Dinosaur Footprints in Connecticut


    A wide variety of tracks made by dinosaurs, reptiles, insects, arthropods, and other invertebrates have been studied in the Mesozoic rocks of the Connecticut Valley, and in similar valleys to the north and south.   The science of tracks and other trace fossils is "Ichnology," from a word for "footprints," and the tracks themselves are sometimes called "ichnites."  Because many different dinosaur species could make very similar footprints, and no dinosaur skeletons have been found with the tracks, we cannot assign particular animal species to particular footprints.  Instead, footprints have their own system of "ichno-species" names that are defined separately from any animal species.  Hundreds of footprint species names have been proposed over past 150 years, but in fact, if we allow for differences from the animal's age and sex, as well as differences in mud surfaces and preservation, only five types of dinosaur tracks are actually common in Connecticut.  This figure shows examples of the five types that have been described by Paul Olsen and his colleagues, who propose a "lumper" rather than a "splitter" system of names in contrast with older literature.

    Three of these track types have "Grallator type" footprint names, which all look alike except for size.  They are three-toed prints with the middle toe much longer, often ending with a claw mark.  The smallest are only a few inches long and are called "Grallator Grallator," the middle sizes are about 5 to 10 inches long and are called "Grallator Anchisauripus," while the largest are up to 16 inches or more long and are called "Grallator Eubrontes."  Eubrontes is the state fossil, and it is the track species that you see in the Exhibit Center trackway.  Eubrontes is common only in Early Jurassic rocks (after about 201 million years ago) such as we have at the park, while the smaller Grallator footprints are also found in Late Triassic rocks in the valleys.  Theropod dinosaurs are the carnivores that ran around with 3-toed feet on two powerful legs (later to include Tyrannosaurus Rex), and so would make these Grallator-type footprints.  This old drawing shows all three tracks together in slabs of rock.  A possible animal that made Grallator or Anchisauripus tracks might be Coelophysis, which is known from Late Triassic bones in Connecticut and the western USA.  There is also a fine statue of Dilophosaurus at the park exhibit, which was a larger Early Jurassic theropod that made tracks like Eubrontes.  It is likely that several different theropod species walked along the lakeshores to make the Grallator-type tracks, but the various sizes also might reflect individuals of the same species at different ages.

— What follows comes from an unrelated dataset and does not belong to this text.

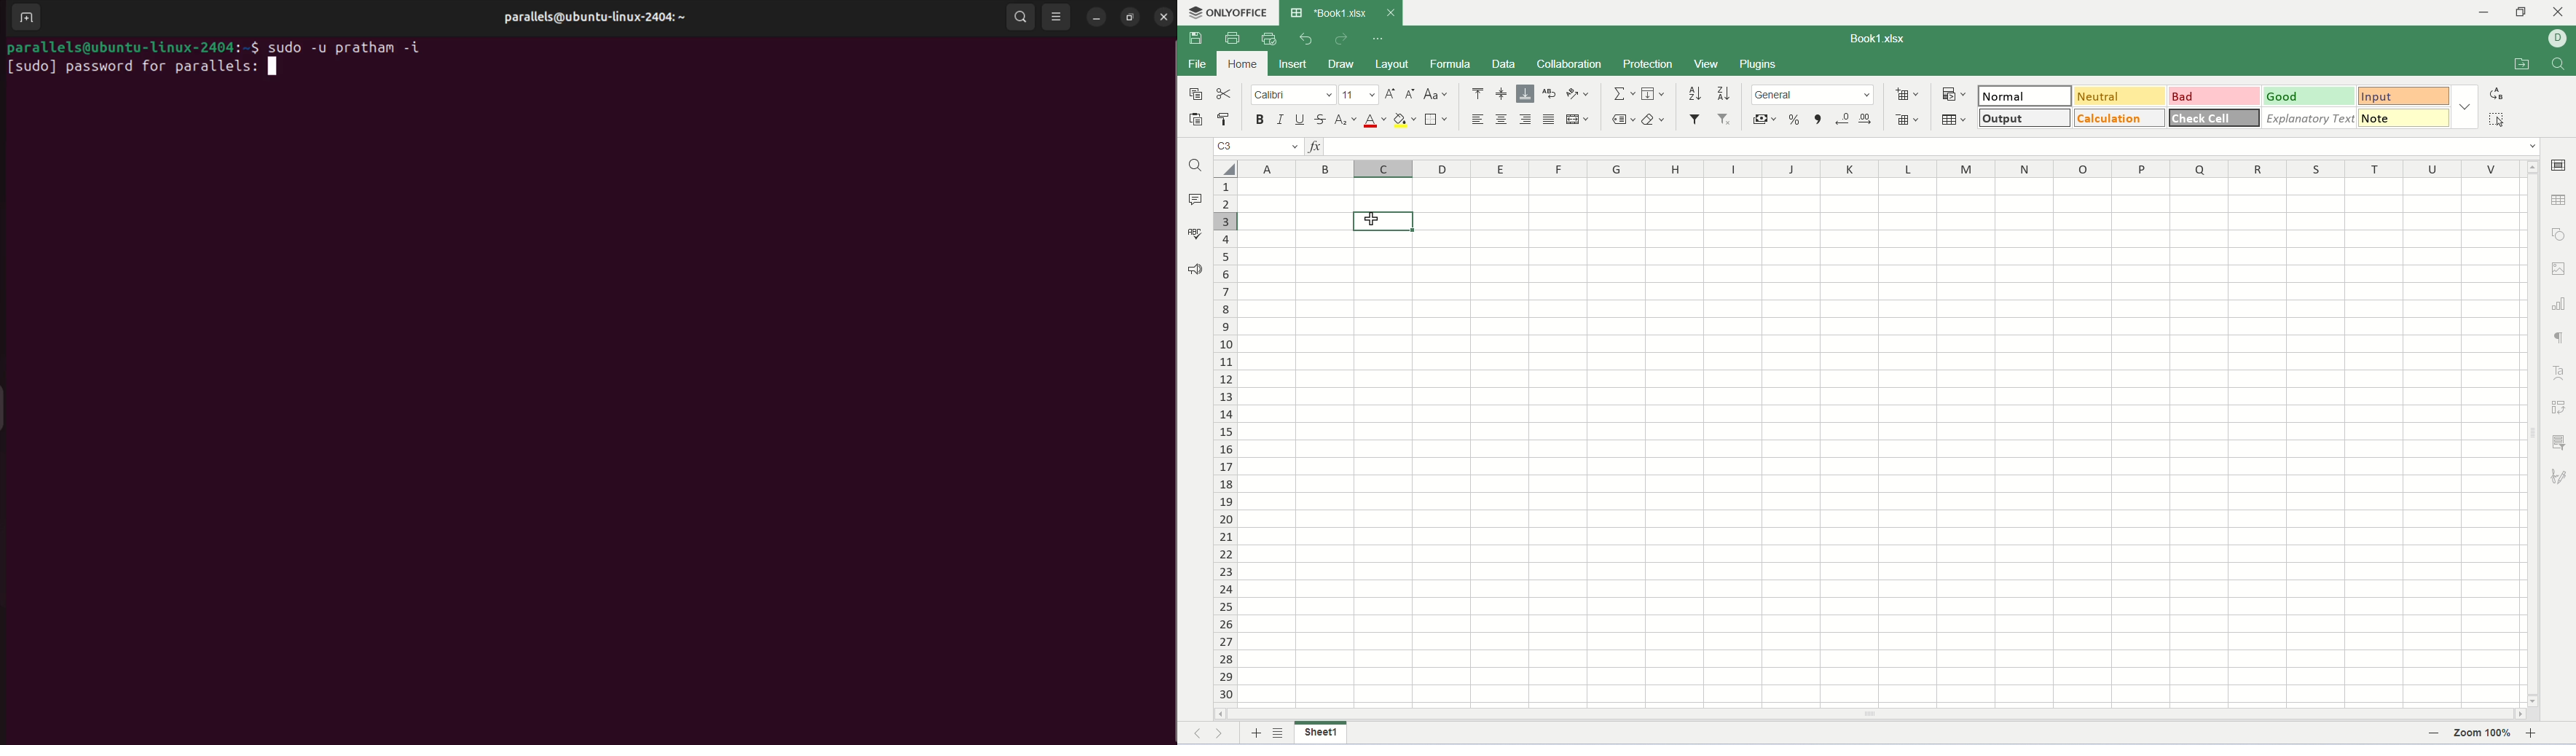 The image size is (2576, 756). I want to click on cell settings, so click(2561, 163).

    Theropods and Sauropods make up the Saurischian (reptile-hip) sub-order of dinosaurs, and a primitive "prosauropod" made the tracks called "Otozoum," which are large, with four wide toes, and made by its back feet (it walked on two legs).  Later sauropods included Apatosaurus (Brontosaurus), and all of them were lumbering plant eaters.  A possible animal that made Otozoum is Navahopus, also known from bones out west.  Another prosauropod known from fossil bones to have lived in Connecticut was Anchisaurus, a 6-foot herbivore that usually walked on its back legs.  Anchisaurus feet are too different from theropod feet to have made the tracks called Anchisauripus, which were named by mistake.

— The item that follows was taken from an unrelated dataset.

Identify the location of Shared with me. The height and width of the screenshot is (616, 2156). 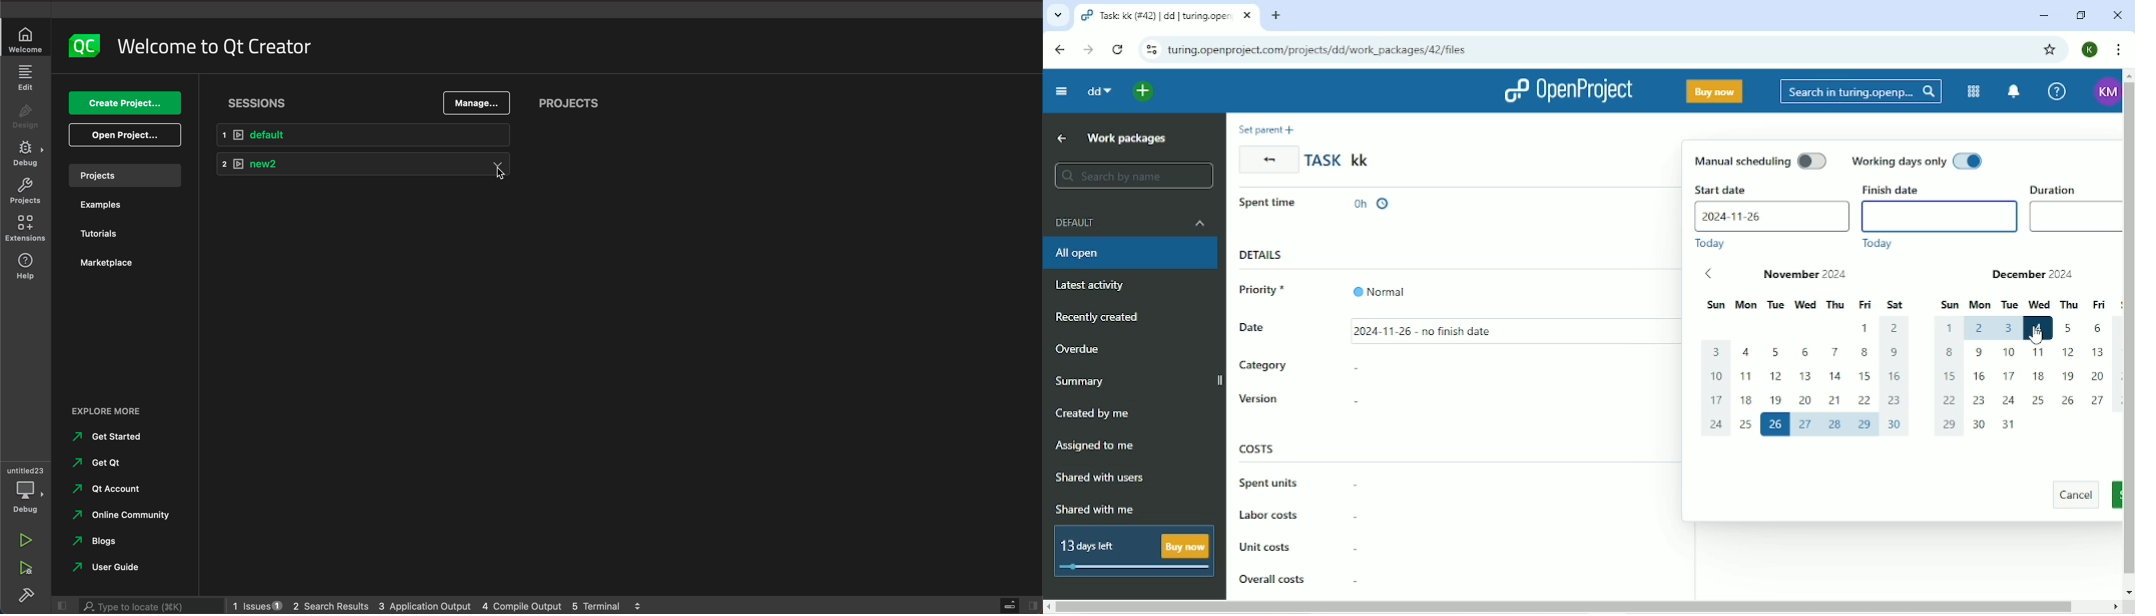
(1094, 509). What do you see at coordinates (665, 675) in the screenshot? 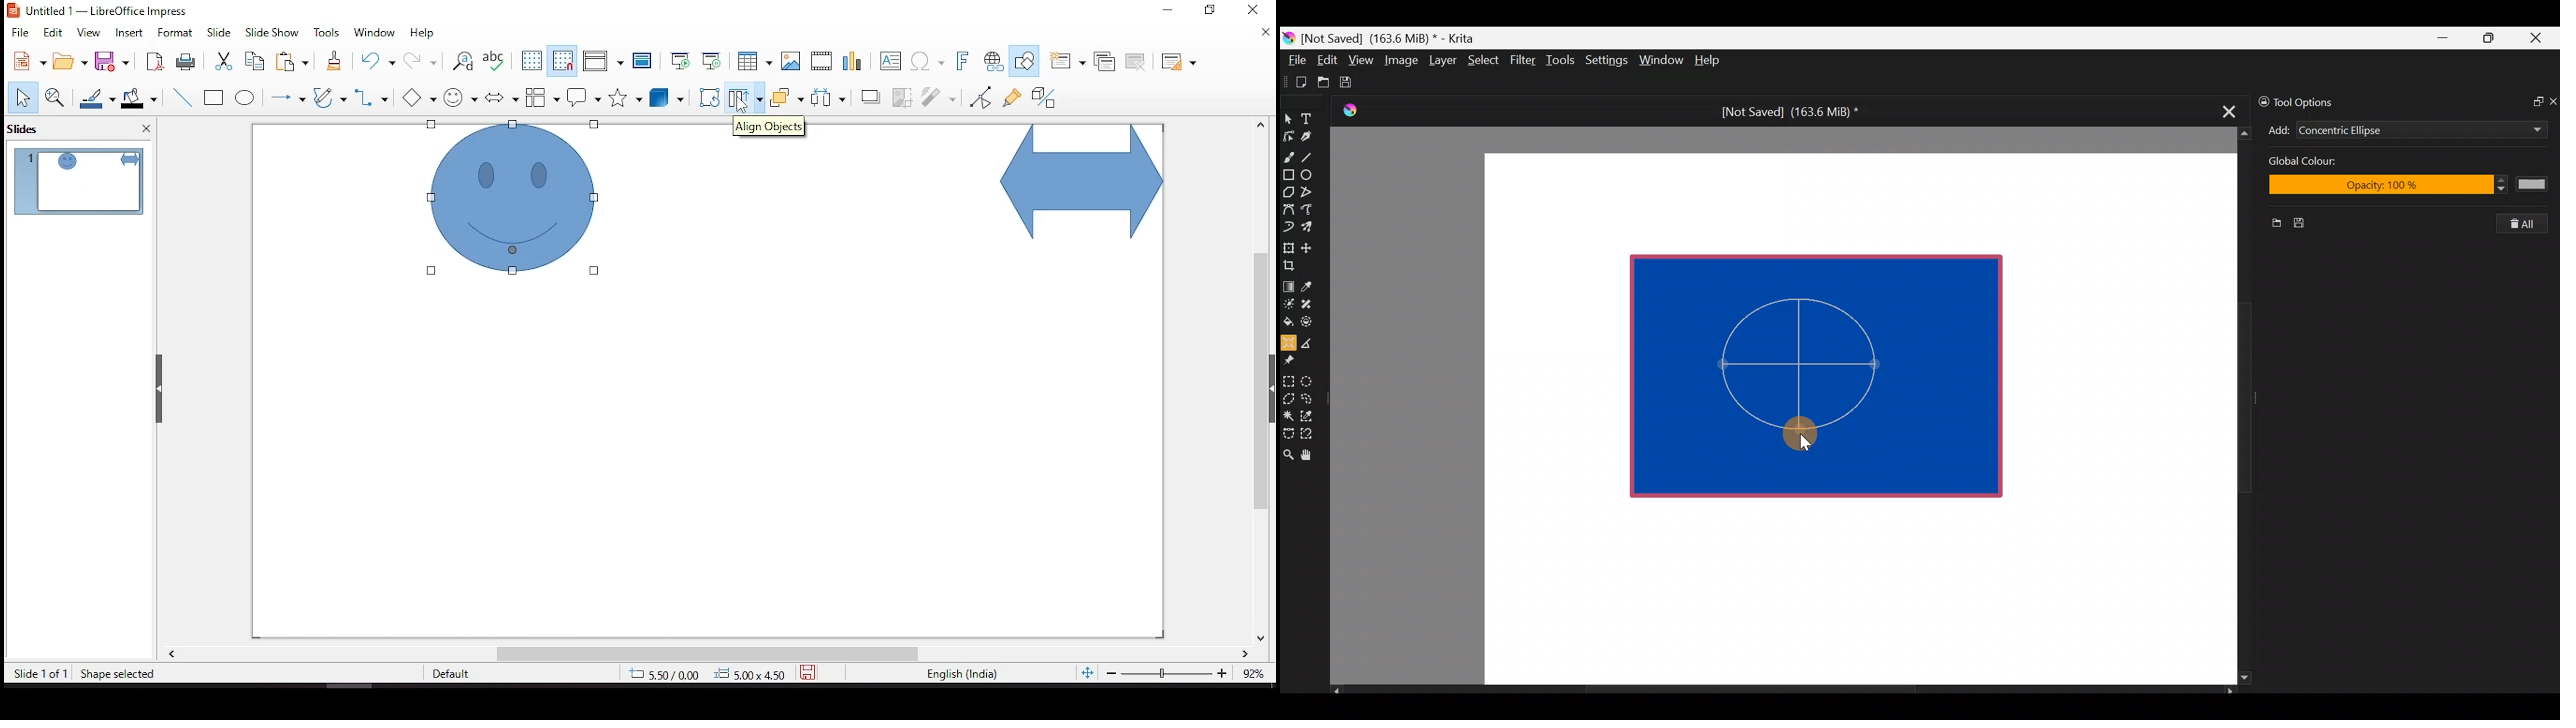
I see `25.57/6.10` at bounding box center [665, 675].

    The fifth track type is called "Anomoepus," which were made by a member of the other big sub-order of dinosaurs called Ornithischians (bird-hips).  Later ornithischians include Stegosaurus and Triceratops.  In Early Jurassic Connecticut, it might have been Lesothosaurus or Fabrosaurus, which walked mainly on its back two legs to make small three-toed prints that are splayed out with the middle toe not much longer than the other two.  In some places its five-toed front "hand" prints are also found, perhaps where it bent over to drink or eat.  The animals looked a little like big featherless turkeys with arms, but despite the name of this sub-order, birds evolved from Therapods, not Ornithischians.

    Other, non-dinosaur tracks are also common in the Connecticut Valley. Many were made by a variety of large and small 4-footed reptiles similar to Stegomus (an armored herbivore), Terrestrisuchus (an early long-legged crocodile), and Rutiodon (which looked like modern crocodiles).  Other animals walking about included amphibians like Metoposaurus (which had teeth) and a great variety of crustaceans and insects.